The RecTrees data set consists of 10 HDF5 files, each contains 50000 48x48 pixels grayscale images. So in total, we have 500,000 48x48 grayscale images. We believe that 50K images are sufficient for training (at least for simple tasks as terminals and edge counting). So you may not need to download all the data sets.
Depending on the classification problem you want to solve, you may need to apply some scripts in order to extract a balanced subset from these data sets.
You will need to install the h5py Python module. Reading and writing HDF5 files can be easily learned from the following tutorial: https://www.getdatajoy.com/learn/Read_and_Write_HDF5_from_Python
Some Python utilities for manipulating these data sets can be found here:
http://www.samyzaf.com/cgi-bin/view_file.py?file=ML/rectrees/rectrees.py
This module contains utilities for iterating over the images and graphs within each of
the above HDF5 archives, and utilities for querying or manipulating graphs and trees.
They are base on the Python Networkx module, which you may
need to install before using them.
The code for this IPython notebook was tested on Windows 10, Python 2.7 with keras, numpy, matplotlib and jupyter. The deep learning hardware we used was an NVIDIA GPU (GeForce GTX950) with cuDNN version 5103. Of course, it can also be run on CPU but it will be significantly slower (not recommended).

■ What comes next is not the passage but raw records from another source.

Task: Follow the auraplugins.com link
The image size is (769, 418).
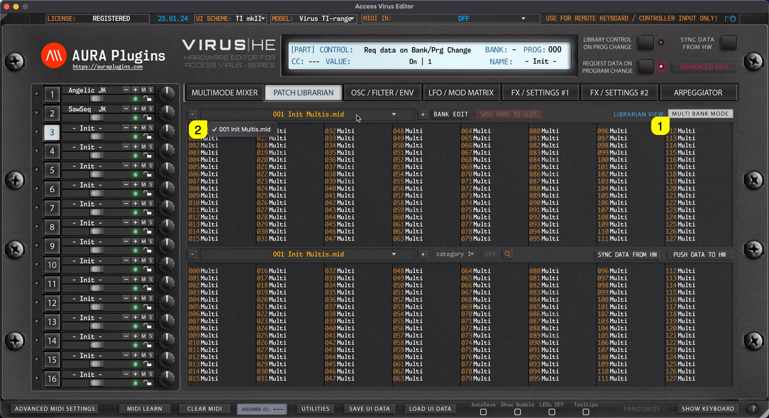Action: 108,67
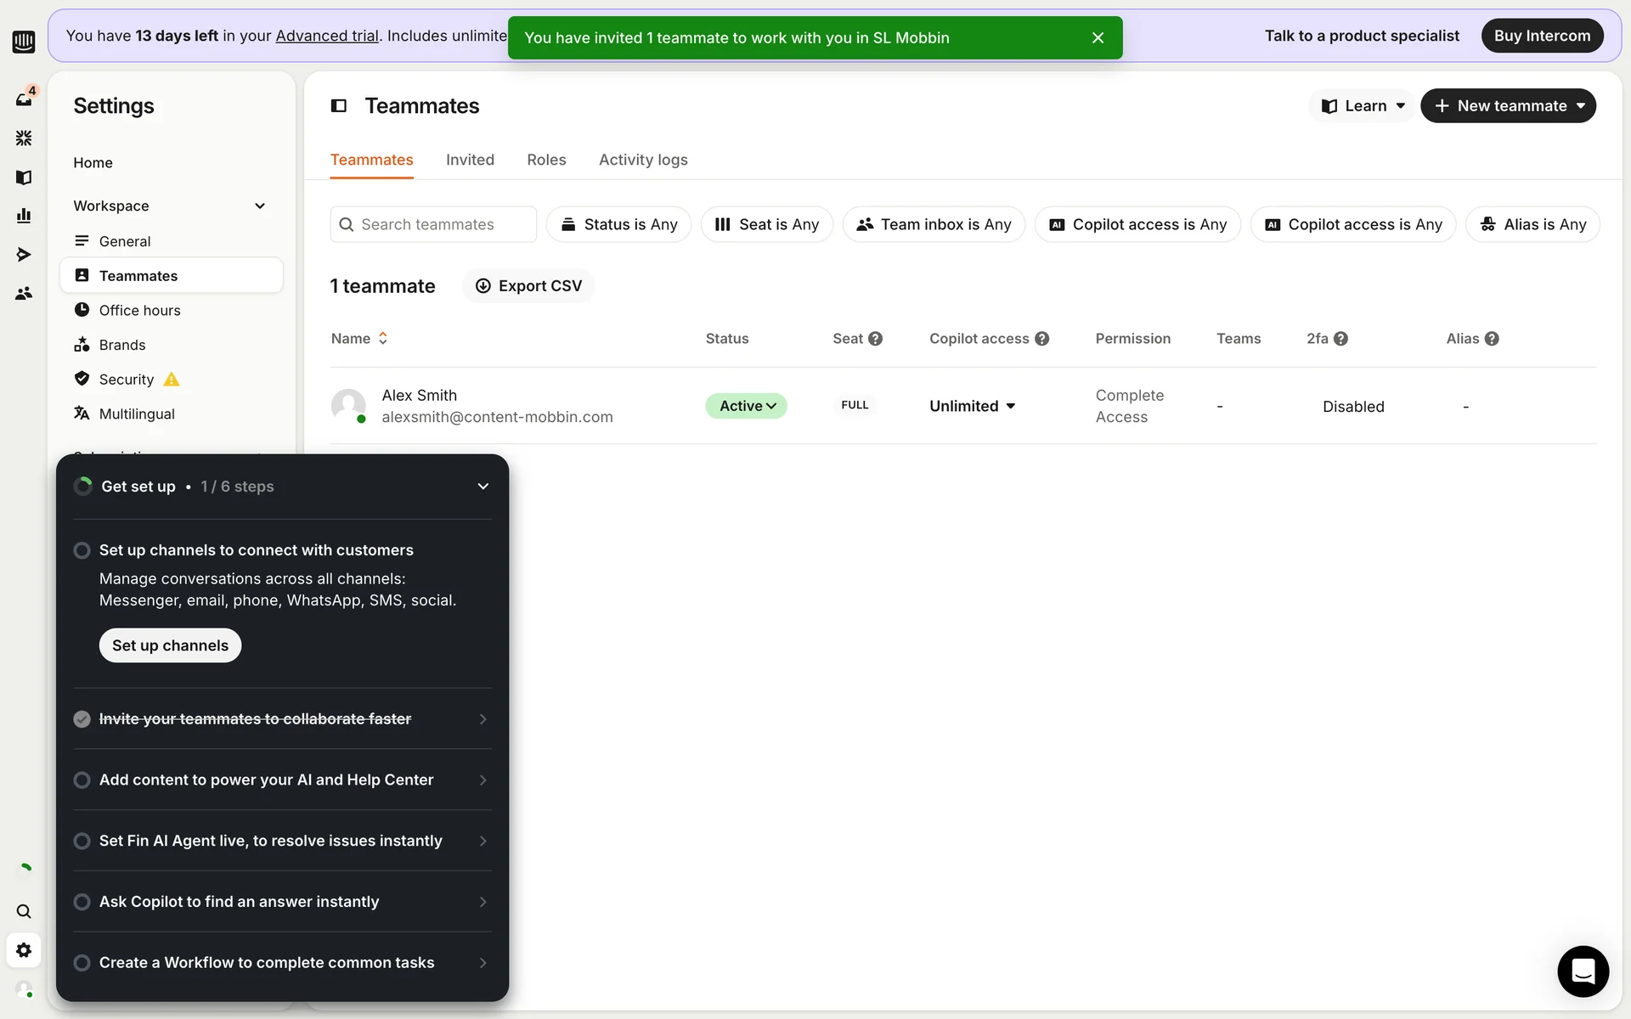Toggle the sidebar panel icon beside Teammates title
Image resolution: width=1631 pixels, height=1019 pixels.
tap(339, 106)
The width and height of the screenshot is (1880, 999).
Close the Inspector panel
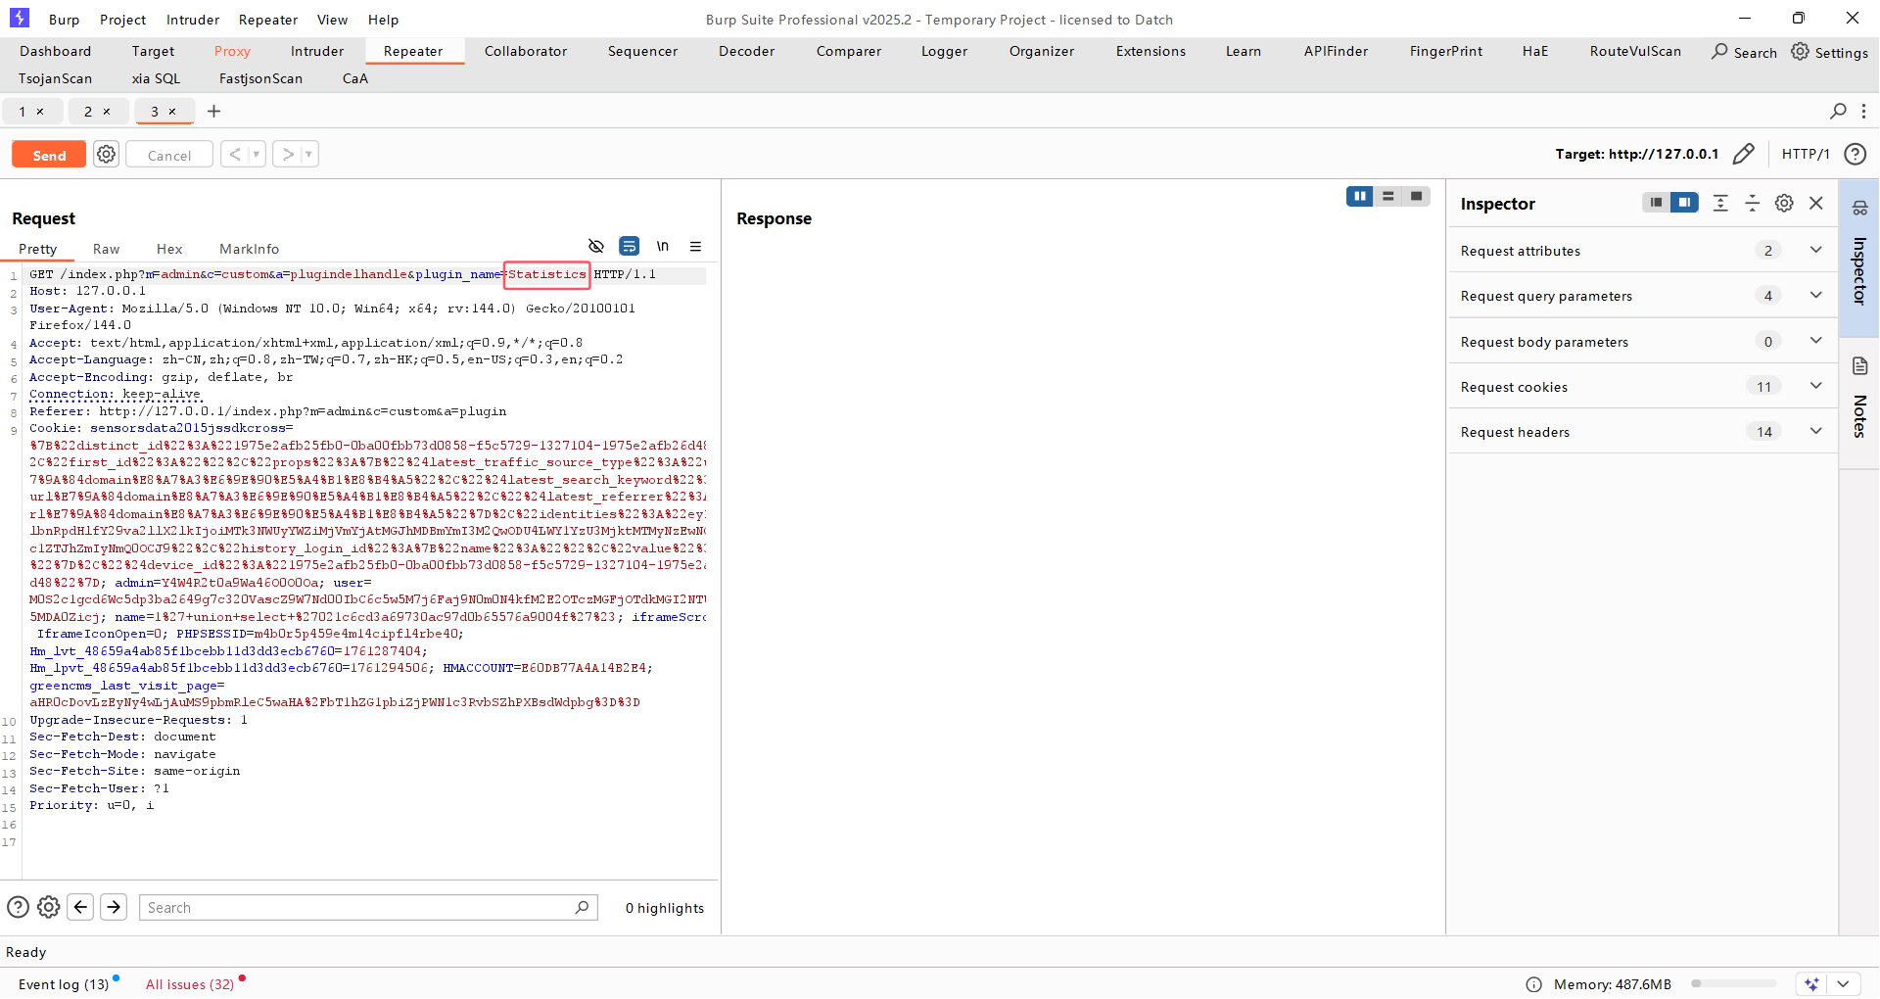point(1816,203)
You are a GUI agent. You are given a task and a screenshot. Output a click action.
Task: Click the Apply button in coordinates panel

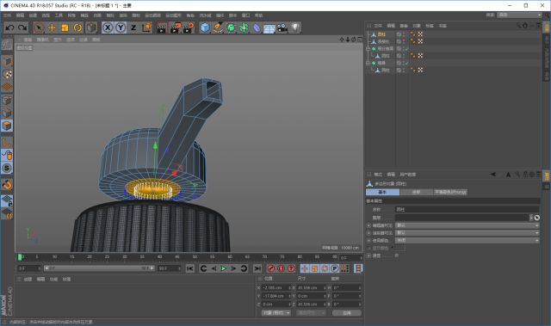346,312
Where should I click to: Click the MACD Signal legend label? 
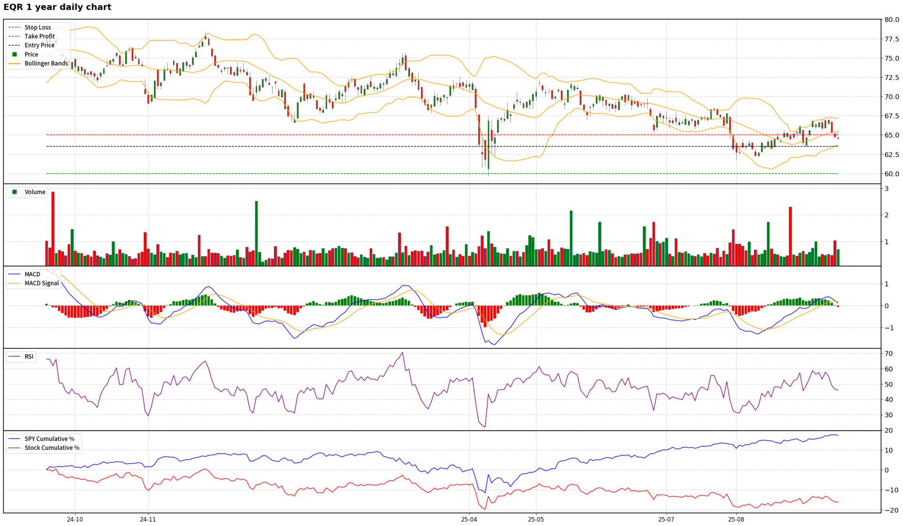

To run the code in this notebook, you'll also need to download a few private libraries which we use in other examples of this course:
Here are the Python modules and basic definitions that we need in this project
from keras.models import Sequential, load_model
from keras.layers import Dense, Dropout, Activation, Flatten
from keras.layers import Convolution2D, MaxPooling2D, AveragePooling2D, ZeroPadding2D
from keras.optimizers import SGD
from keras.utils import np_utils
from keras.layers.advanced_activations import SReLU, ELU, LeakyReLU
from keras.utils.visualize_util import plot
import matplotlib.pyplot as plt
import matplotlib.cm
from kerutils import *
from imgutils import *
%matplotlib inline
#classes = range(7,19)
classes = range(0,12)
class_name = dict((i, '%d-terminals' % (7+i,)) for i in classes)
nb_classes = len(class_name)
# These are css/html styles for good looking ipython notebooks
from IPython.core.display import HTML
css = open('style-notebook.css').read()
HTML('<style>{}</style>'.format(css));
A simple example to start with is to build a neural network for recognizing the number of terminals. The network accepts as inputs 48x48 images of rectilinear trees and outputs their terminal numbers.
The archived data sets above contains half million rectilinear trees, which is too big for our first exercise. We will start with a small subset of 24000 training samples, 2000 samples from each group of 7-treminals, 8-terminals, ..., 18-terminals (12 groups). And a small validation set of 6000 samples (500 from each group). We have completely ignored rectilinear trees with less than 7 terminals, since there are not many of them and thus including them could turn our training set imbalanced. We therefor use class number 0 for trees with 7-terminals, class number 1 for trees with 8-terminals, etc...
Preparing such balanced subset requires that you iterate over the large data sets and pick the right number of trees for each type. Here are our training and validation sets:
so we suggest that you start with a smaller data sets first, and later increase their size if needed. You can create your own training and validation sets by applying utilities from the modules rectrees and imgutils.
The imgutils module also contains a utility load_data for loading HDF5 files to memory (as Numpy arrays). This method accepts the names of your training and validation data set files, and it returns the following six Numpy arrays:
It should be noted that in addition to reading the images from the HDF5 file, the load_data method also performs some normalization of the image data like scaling it to a unit interval and centering it around the mean value. You can control these actions by additional optional arguments of this command. Please look at the source code to learn more.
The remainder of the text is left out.